Sandy Island time, Anguilla, to be more specific. Swallowed by water during back-to-back hurricanes, Irma and Maria, in September 2017, the temporary disappearance of Sandy Island was one of many casualties from the Category 5 hurricanes. Anguilla is just 35 square miles. Irma damaged 90 per cent of the electrical infrastructure and washed away entire properties with powerful winds and waves 20 feet high. Little was left for the next hurricane, Maria, to devour.

Now, seven months later, I’m sipping away at my picnic table on Sandy Island, which is so small I can wave to my beachcombing friends on the other side, or better yet, call them from my giant conch shell-phone. (I will never stop holding a shell to my ear and making that joke.) The island reopened to visitors just a week before my visit in April. Dotted with newly planted palm trees only a foot or so high and surrounded by the most unbelievable, sparkling, #nofilter-needed turquoise water, the reopening of this island seemed to be the exclamation point at the end of a declaration locals kept repeating: Anguilla is open for business.

The temporary disappearance of Sandy Island was just one of many Caribbean casualties from the 2017 hurricanes

For many tropical islands that rely heavily on the tourist dollars of sun, beach and fun, the hurricanes were a massive setback for the winter travel season in 2017 and early 2018. Now, a full year after Irma and Maria, many scars remain but residents in all parts of the Caribbean are welcoming back travellers with the eagerness of a family you skipped out on last Christmas.

One misconception is that the hurricanes impacted all parts of the Caribbean, but the truth is that many were unaffected or sustained minimal damage. “If you look at the width and height of the Caribbean Sea, it’s huge,” says Nancy Drolet, business development representative at the Caribbean Tourism Organization. “Geographically, it’s an enormous area so something could happen in one corner and it doesn’t affect the rest. The Caribbean Sea, from Cancun to, say, Martinique, is roughly the same distance as from Calgary to Toronto.” The islands that did sustain the most damage (Anguilla, Dominica, Barbuda, St. Martin/St. Maarten, Puerto Rico, the British and U.S. Virgin Islands, the Cayo Coco area of Cuba and St. Barts) are working feverishly to rebuild and improve upon what they had before.

Travellers are back enjoying sun and sand at properties like Oil Nut Bay in the British Virgin Islands

To get to Anguilla, I fly into the Princess Juliana International Airport in St. Martin and take a 35-minute chartered speedboat to get to our final destination. A hub for many travellers connecting to other islands, the airport was heavily damaged during the hurricanes and a temporary tented facility has been operating in its place. The number of flights and thus visitors were drastically reduced in the months that followed the hurricanes.
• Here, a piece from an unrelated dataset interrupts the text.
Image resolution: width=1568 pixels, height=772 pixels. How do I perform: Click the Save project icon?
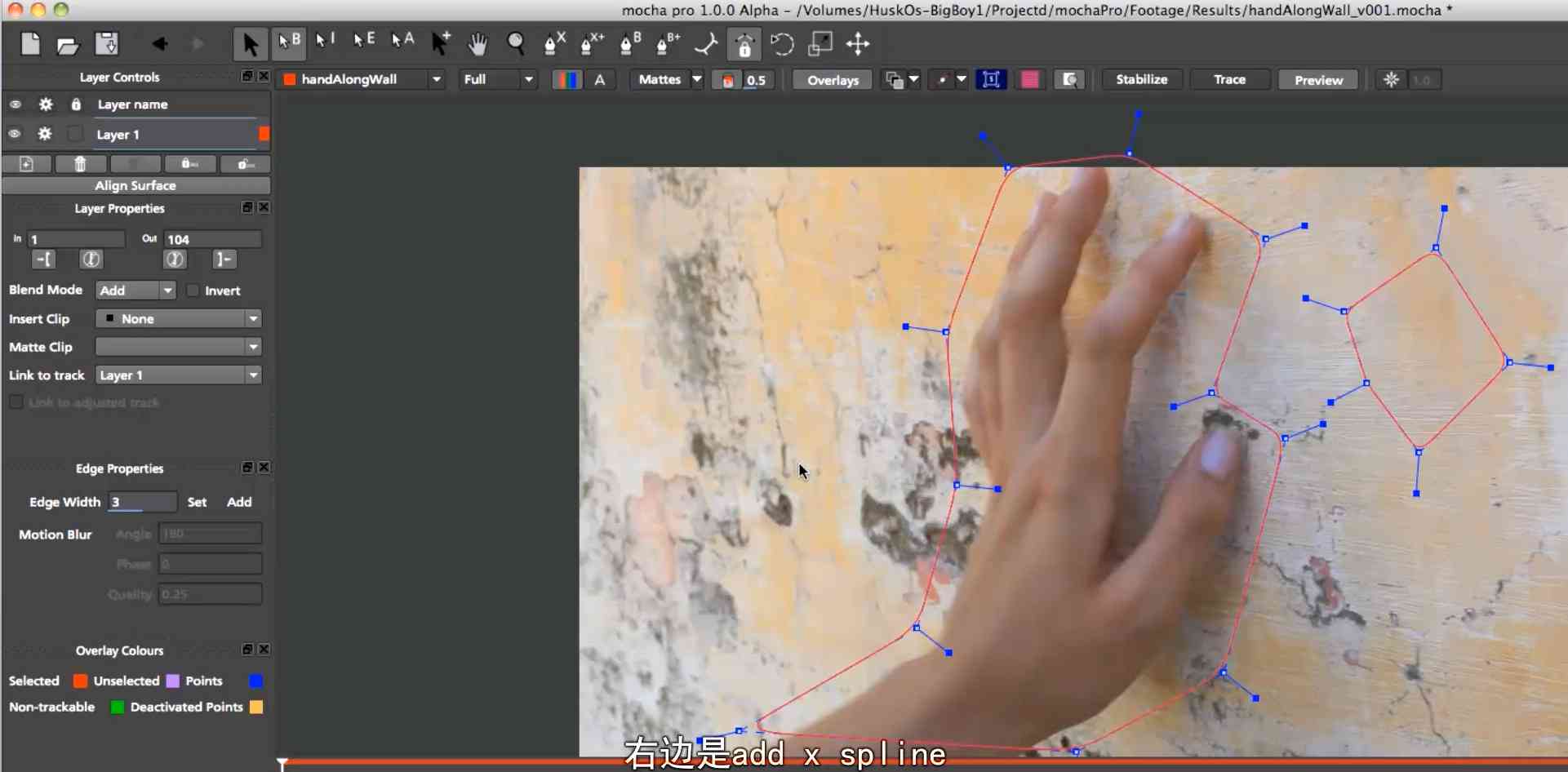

Though progress has been slow, major airlines have been adding regular flights back to their schedules as the island rebuilds. The number of flights in and out of St. Martin is now close to 70 per cent of what existed before Irma, making it easier to visit and explore the islands around it.

Things don’t always go back to the way they were, and that’s not necessarily a bad thing. The island of Dominica has discovered a new type of traveller in the past twelve months. Hurricane Irma passed through Dominica like a whisper compared to the destruction followed by Maria. Four months after the hurricane, 90 per cent of the island was still without power but the process to repair the damage picked up speed at the beginning of 2018.
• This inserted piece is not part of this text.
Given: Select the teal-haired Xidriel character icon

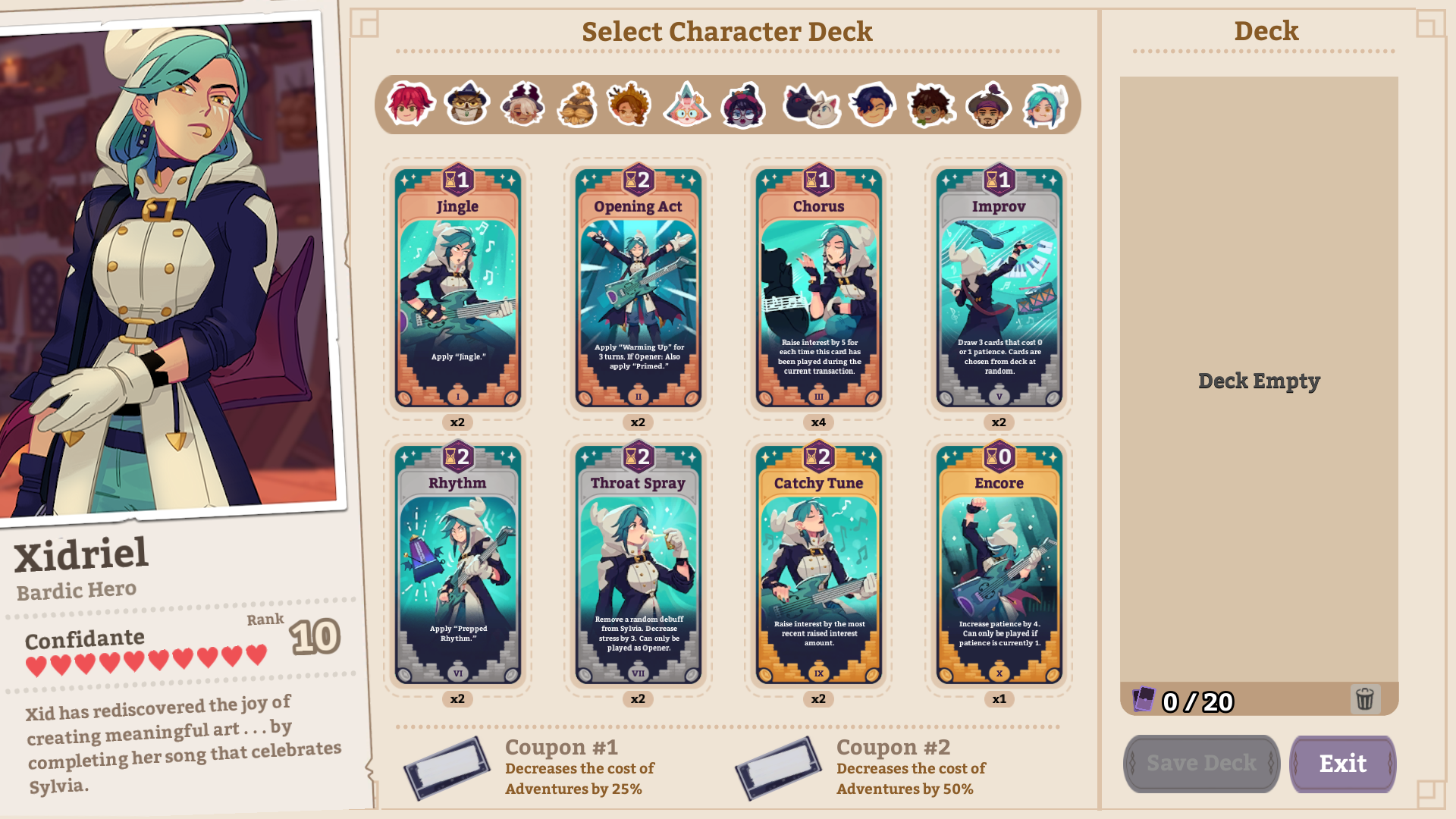Looking at the screenshot, I should point(1044,105).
Part of the progress is due to tourists who aren’t afraid to roll up the sleeves of their tanned arms, put on a pair of work boots and lend some muscle. Known as the Nature Island – perfect for travellers who love hiking, diving or being active – Dominica has experienced a noticeable spike in volunteering. It’s one of the fastest-growing travel trends today. “Voluntourism is unique in its approach of not only giving tourists a fun vacation but also allowing them to make an impact in the lives of others,” says Jerry Grymek, VP of Client Services for LMA Communications Inc. which represents Dominica in Canada.

Dominica even offers travel packages geared towards tourists who want to combine a sunny vacation with a good deed, authentic experience and a side of getting to know the locals – all in one memorable trip. Feel like volunteering for just a day or two? There’s a package to clear and restore part of the Waitukubuli National Trail where tourists can choose the number of days they want to work while learning about the flora and fauna from forestry staff. A trip offered by the recently rebuilt Fort Young Hotel takes travellers on an almost 13-kilometre hike clearing debris along the way. The reward at the end? A pat on the back and a refreshing dip in clear water and views of the Giraudel Botanic Gardens.

Things don’t always go back to the way they were, and that’s not necessarily a bad thing

Certified divers can also explore the waters and marine life surrounding Dominica while helping to clear popular dive sites for future visitors. No-frills voluntourism packages in the village of Mero get you working with locals who need help repairing their homes or farms. Volunteers stay in the village and enjoy traditional meals as part of their trip.

Off the famously luxurious British Virgin Islands (BVI) – home to the likes of Richard Branson and the Aga Kahn – you’d see very little impact from Irma and Maria if you were to explore it while scuba diving. But the scene changes dramatically once you resurface. BVI, which is composed of over 60 islands, sustained heavy damage from both hurricanes. Anegada was one of the first of the islands of the BVI to welcome back visitors when they benefited from the boating business of nearby islands that weren’t as quick to rebuild.

Anegada Beach Club was one of the many luxury properties in the British Virgin Islands to reopen soon after the storm

Often overlooked for shorter itineraries because it’s further from the other islands, Anegada has become a new favourite for many BVI regulars. Keith Dawson, marketing manager at the British Virgin Islands Tourist Board, recalls an excursion to conch shell mounds where you find a tremendous mountain of conch “rivalling the highest point in Anegada.” The variety of marine life here also attracts visitors: turtles and flamingos in the wild are easily viewed from Flamingo Lookout Tower or off the coast of the island’s east end.

Rebuilding to their five-star standard is taking time, but many of BVI’s luxury properties, including Sunset House on Long Bay in Tortola and Oil Nut Bay, have already reopened and travellers are returning to sip their favourite rum cocktails at the popular beachfront Soggy Dollar Bar. A year later, the view from the water’s surface is starting to look as untouched as the view below.

Back on Anguilla, the 100-plus photos of its postcard-perfect Meads Bay on my iPhone remind me of how in awe I am of Anguilla’s coastline. Eating local crayfish (again), alongside friends cooling off with a cold rum punch (again), inside the Straw Hat Restaurant at the popular Frangipani Beach Resort, we see no evidence of the destruction just a few months earlier.

The pools that had to be emptied after being filled with sand during the storms are now perfectly clear and just crisp enough to cool me down after a strenuous day of sitting on the beach while taking photos of the water. The first luxury hotel to reopen on the island after the hurricanes, the Frangipani was rebuilt in portions with more durable materials (concrete instead of wood for example), something that has been repeated all over the Caribbean as operators aim to rebuild better and stronger.

Evidence of Irma and Maria remain on many Caribbean islands, but you may not notice because lush new trees have been planted, hotels and restaurants have reopened, and a tiny, beachy island that just resurfaced is grilling up plates of crayfish and ribs for visitors celebrating its return.